There was a deep difference between Wagner's anti-semitism and the typical anti-semitism typical of many German and other European composer of his time. Given Wagner's deep influence on German culture and the centrality of anti-semitism in his worldview, Wagner became an architect of the modern anti-semitism which was a foundation stone of the Holocaust. As a Jew who can "handle it", and handles it because of the importance of Wagner's music for the evolution of classical composition, I must underline that this is no easy task. 
Personally I subscribe to the title of one of Father Owen Lee's books: Wagner, The Terrible Man and His Truthful Art.


----------



## Guest (Dec 14, 2017)

Kivimees said:


> Better to have a long deceased composer be a creep than your next door neighbour.
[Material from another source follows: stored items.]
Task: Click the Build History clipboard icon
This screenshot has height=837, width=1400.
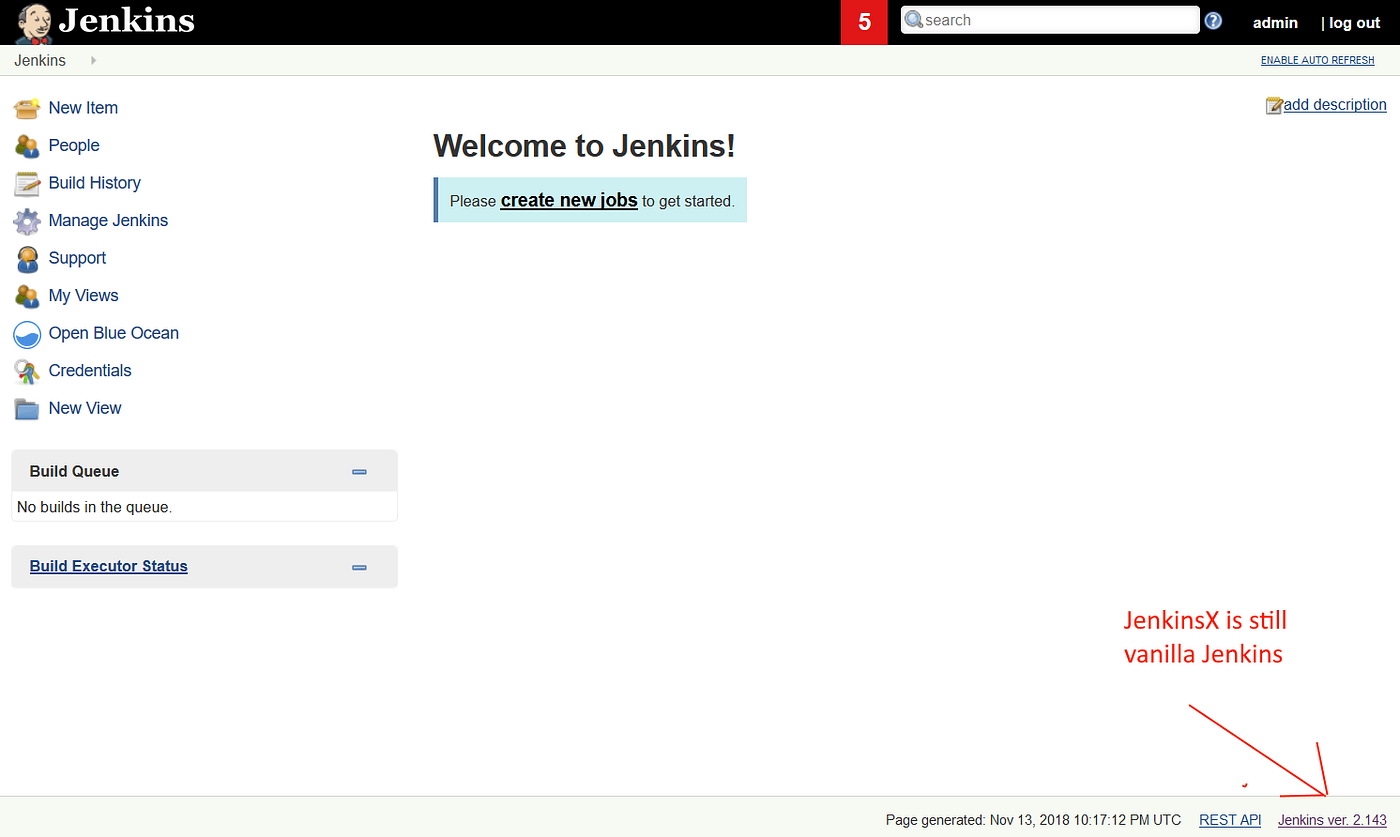Action: click(26, 182)
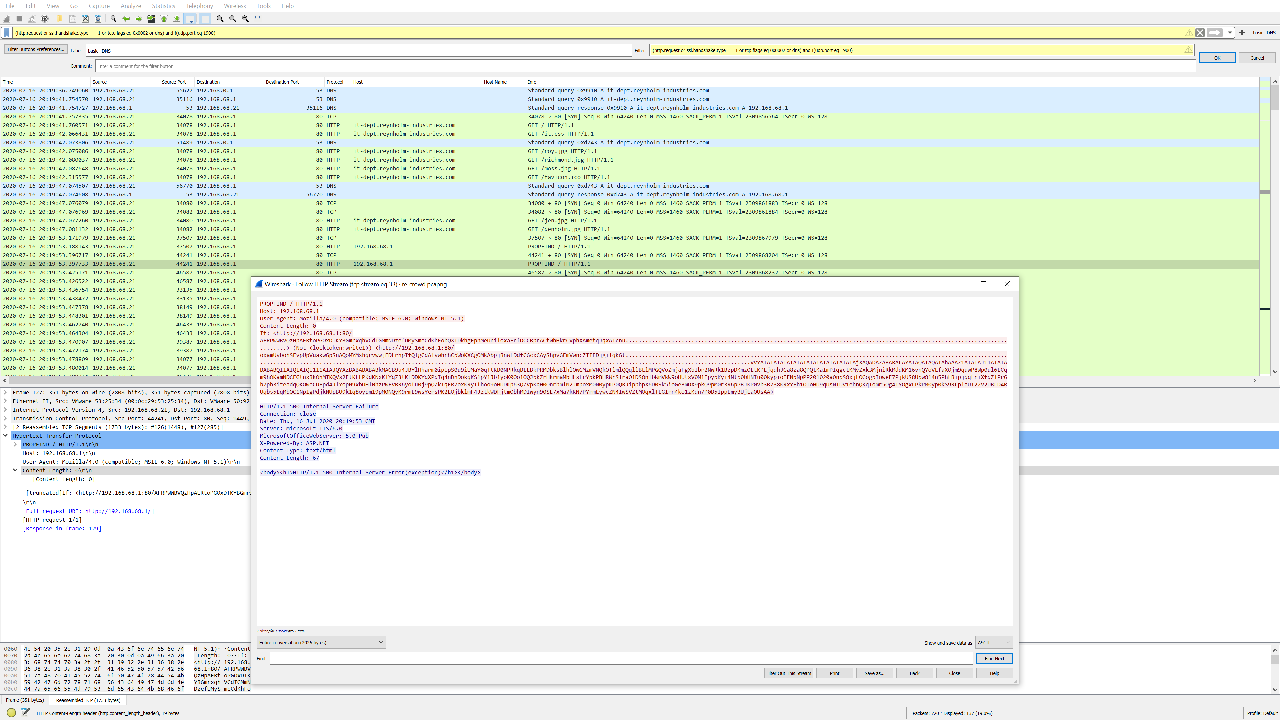Click the Find text field in stream dialog
Image resolution: width=1280 pixels, height=720 pixels.
(x=620, y=658)
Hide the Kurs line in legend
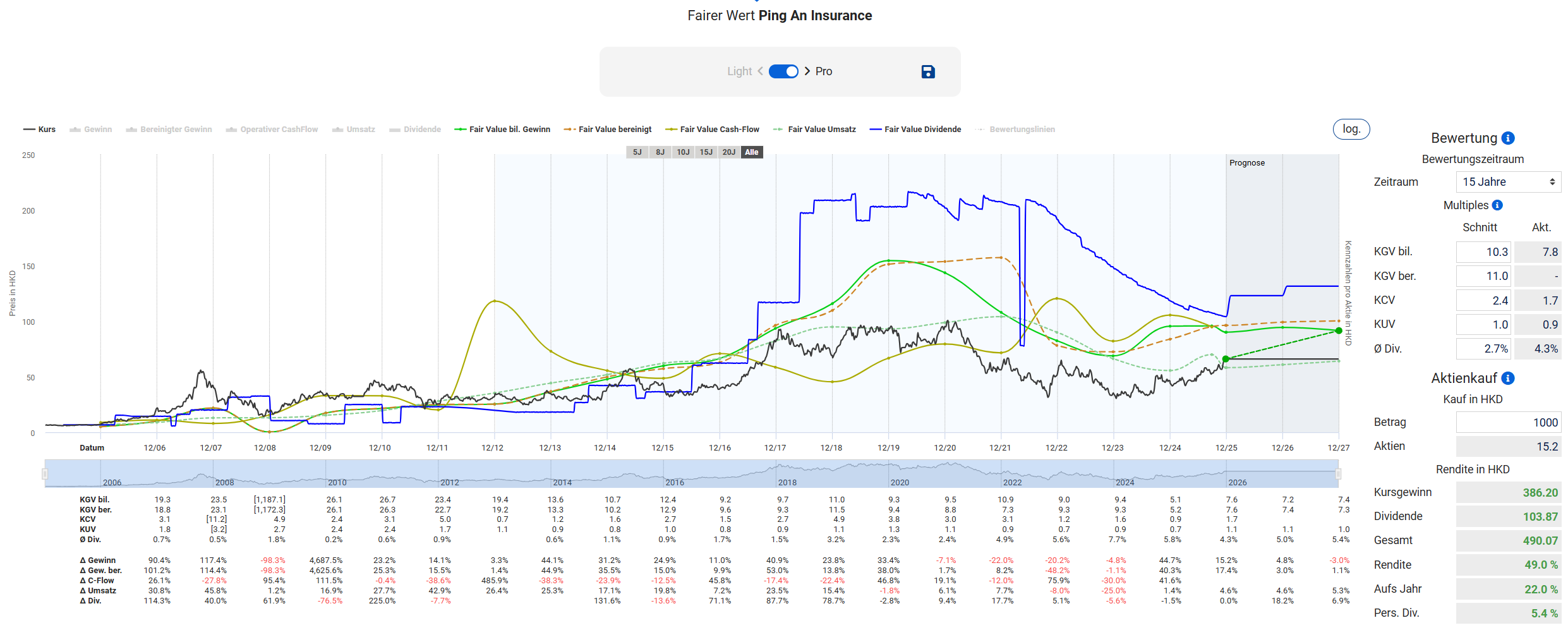Image resolution: width=1568 pixels, height=630 pixels. pyautogui.click(x=40, y=130)
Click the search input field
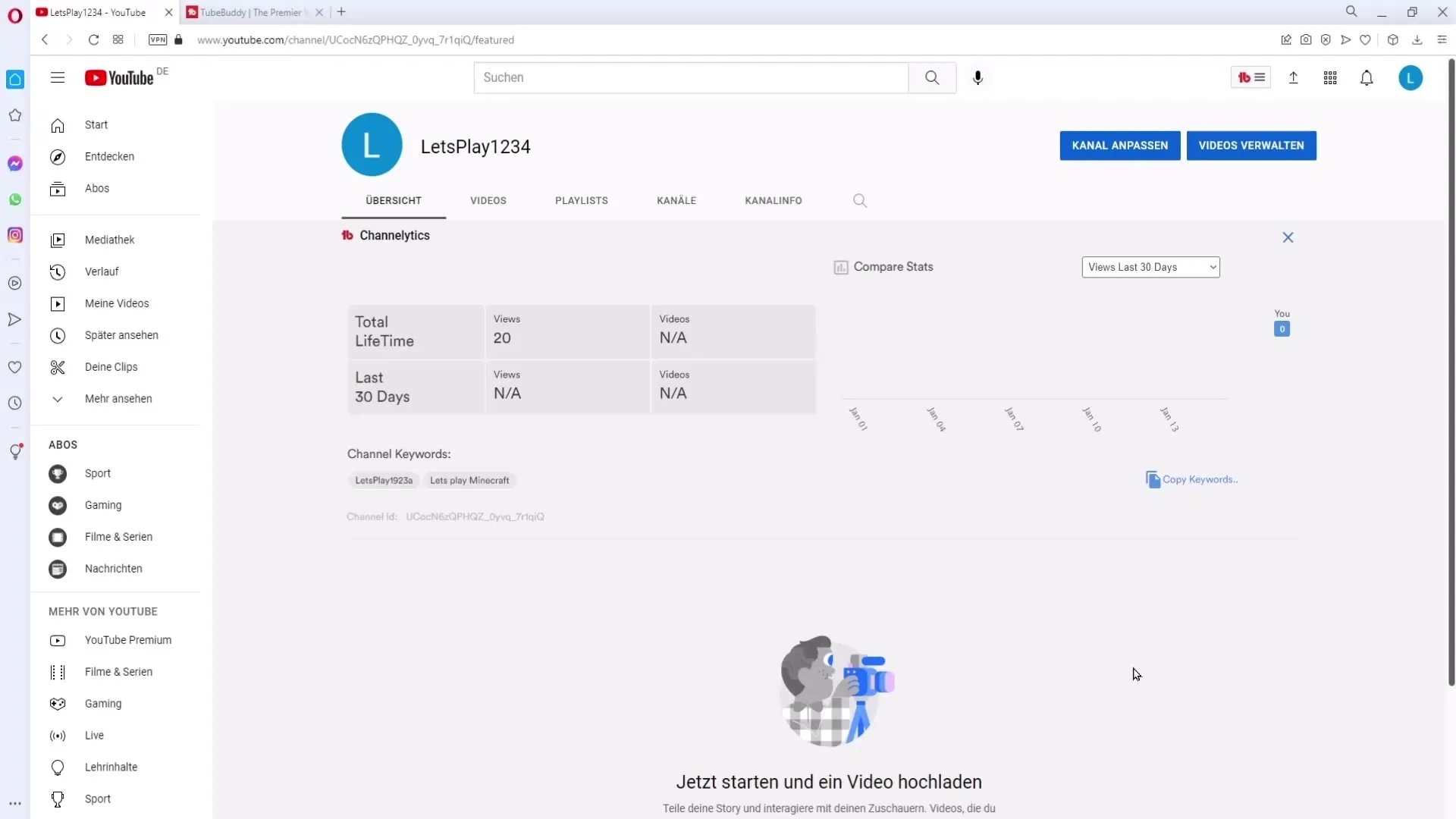 692,77
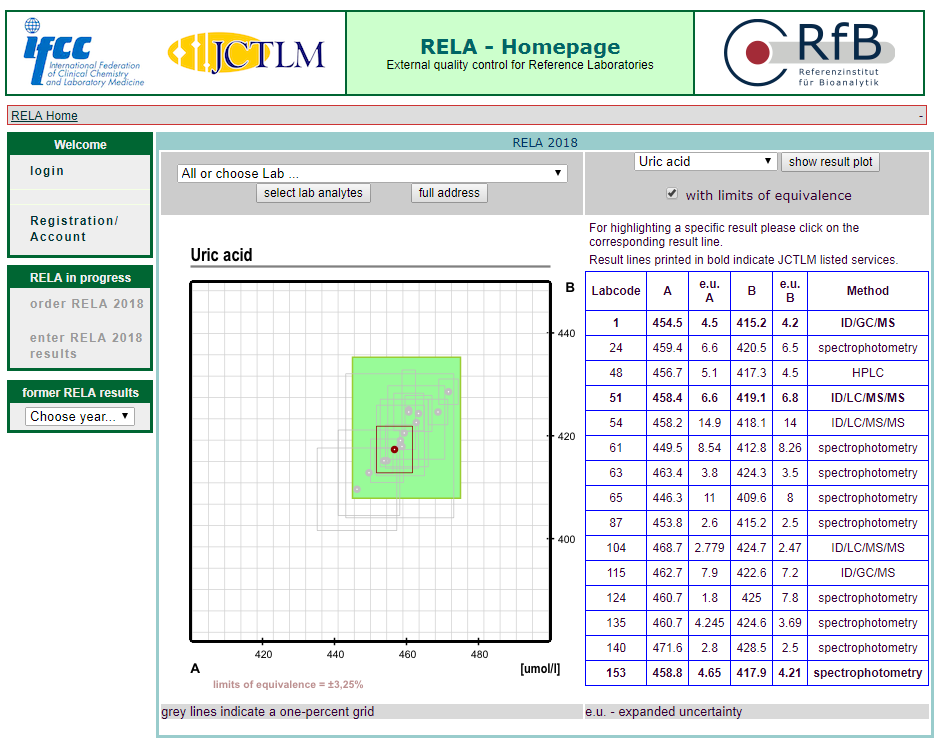Click the dark red center point on plot
935x740 pixels.
click(394, 450)
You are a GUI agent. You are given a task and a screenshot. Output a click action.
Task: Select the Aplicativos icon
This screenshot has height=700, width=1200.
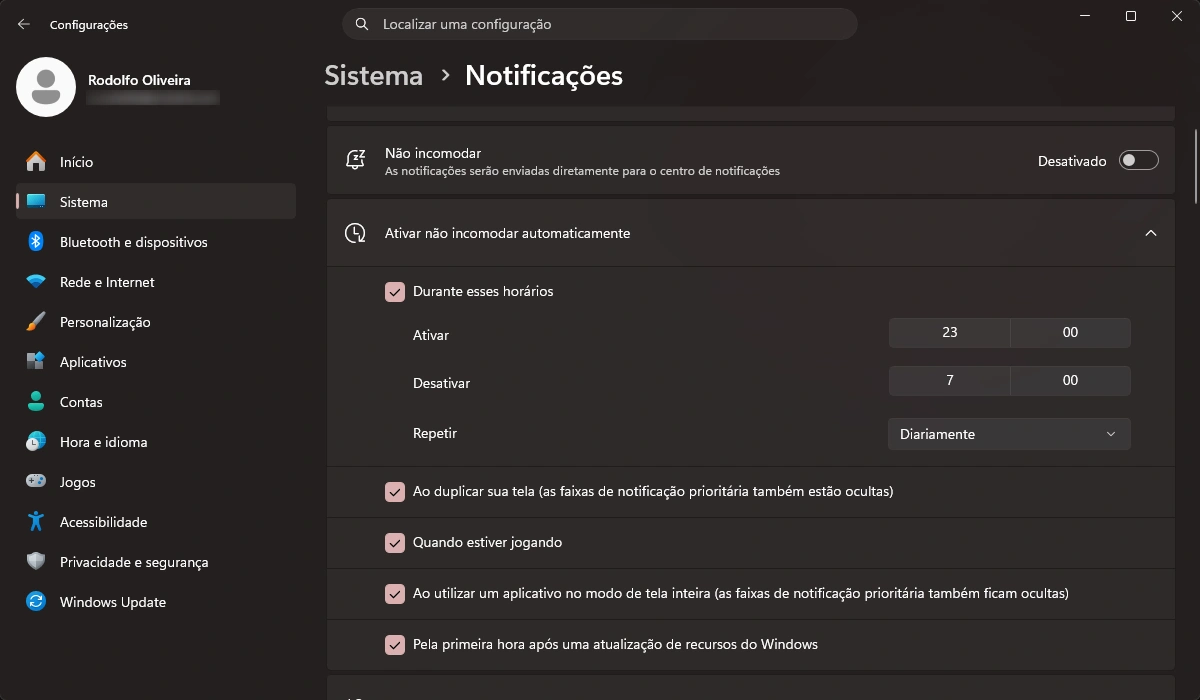pos(34,361)
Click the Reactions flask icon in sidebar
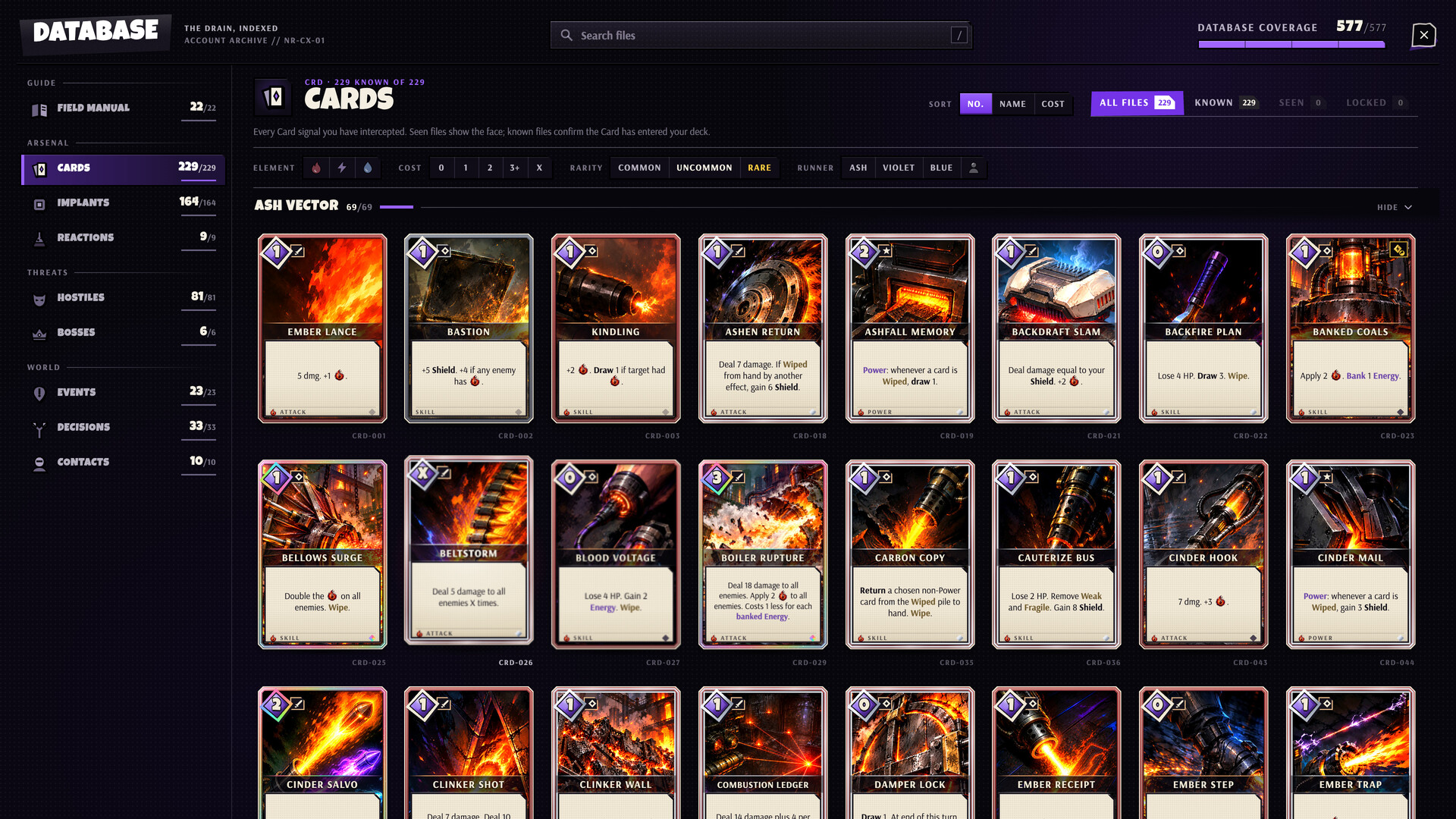This screenshot has height=819, width=1456. [39, 239]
Yes, the smell would be unbearable.


----------



## manyene (Feb 7, 2015)

Great men, like small men and women, have flaws - they are human beings, not gods


----------



## Dan Ante (May 4, 2016)

manyene said:


> Great men, have flaws - they are human beings, not gods


Oh I don't know when people meet me for the first time they always comment "Good God"


----------



## Woodduck (Mar 17, 2014)

metro845 said:


> There was a deep difference between Wagner's anti-semitism and the typical anti-semitism typical of many German and other European composer of his time. Given Wagner's deep influence on German culture and the centrality of anti-semitism in his worldview, Wagner became an architect of the modern anti-semitism which was a foundation stone of the Holocaust. As a Jew who can "handle it", and handles it because of the importance of Wagner's music for the evolution of classical composition, I must underline that this is no easy task.
> Personally I subscribe to the title of one of Father Owen Lee's books: Wagner, The Terrible Man and His Truthful Art.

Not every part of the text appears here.